- Theatrical release poster
- Directed by: Shawn Seet
- Written by: Rai Fazio
- Produced by: David Elfick
- Starring: Daniel Amalm Ennio Fantastichini Jessica Marais Tim Minchin
- Cinematography: Hugh Miller
- Edited by: Deborah Peart Milena Romanin
- Distributed by: Buena Vista International
- Release dates: 2008 (AFI Film Fest); 19 March 2009 (Australia);
- Running time: 105 minutes
- Country: Australia
- Languages: English Italian
- Budget: $8.5 million
- Box office: $305,000

= Two Fists, One Heart =

Two Fists, One Heart is a 2008 Australian drama film directed by Shawn Seet and written by Rai Fazio, and is based on Fazio's own life growing up. The film is set and was shot in Perth, Western Australia. The film follows Anthony Argo, an Italian Australian boxer whose Sicilian father/trainer wants Anthony to pursue boxing but he forsakes it
when he meets Kate and perceives differently than his father the violence in the sport. She is a girl from the other side of the tracks. But Anthony reconsiders when his father's boxing student quits; Anthony begins to train much more than before in preparation for the biggest fight of his life.

==Cast==
- Daniel Amalm as Anthony Argo
- Ennio Fantastichini as Anthony's father Joe Argo
- Jessica Marais as Kate
- Rai Fazio as Nico
- Tim Minchin as Kate's brother Tom
- Paul Pantano as Theo
- Nicole Trunfio as Jessica
- Sam Greco as Mick
- Lindsay Evergreen as Kate's ex Rudy
- Costas Kilias as Costa Akidis

==Reception==
Cinema Autopsy awarded the film 2.5 stars.
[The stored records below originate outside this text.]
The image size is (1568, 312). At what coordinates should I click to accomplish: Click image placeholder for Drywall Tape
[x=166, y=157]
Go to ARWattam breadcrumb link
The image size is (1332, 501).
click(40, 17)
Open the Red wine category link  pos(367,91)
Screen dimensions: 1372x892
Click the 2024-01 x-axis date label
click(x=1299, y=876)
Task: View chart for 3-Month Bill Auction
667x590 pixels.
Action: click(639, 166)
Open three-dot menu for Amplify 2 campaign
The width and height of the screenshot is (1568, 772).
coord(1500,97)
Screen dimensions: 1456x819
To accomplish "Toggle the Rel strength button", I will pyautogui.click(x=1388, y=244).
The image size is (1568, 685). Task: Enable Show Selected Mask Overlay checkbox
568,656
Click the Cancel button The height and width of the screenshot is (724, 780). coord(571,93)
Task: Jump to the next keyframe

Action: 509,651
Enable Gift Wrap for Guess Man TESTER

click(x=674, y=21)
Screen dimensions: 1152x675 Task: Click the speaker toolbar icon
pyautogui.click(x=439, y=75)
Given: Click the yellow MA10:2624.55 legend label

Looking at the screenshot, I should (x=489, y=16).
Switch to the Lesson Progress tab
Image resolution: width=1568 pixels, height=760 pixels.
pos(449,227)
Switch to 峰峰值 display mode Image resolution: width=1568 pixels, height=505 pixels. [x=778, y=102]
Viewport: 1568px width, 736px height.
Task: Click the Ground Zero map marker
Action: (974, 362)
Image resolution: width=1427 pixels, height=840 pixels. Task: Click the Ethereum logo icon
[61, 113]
The film was heavily criticized in the article I'm Here to Save Screen Australia Time and Money, and Screen Australia's CEO Ruth Harley expressed disappointment in the article "Screen Aus reviews Two Fists Failure".

==Budget and Box Office==
Two Fists, One Heart cost $8,500,000 (which included a $4 million investment from Screen Australia) and made $305,300.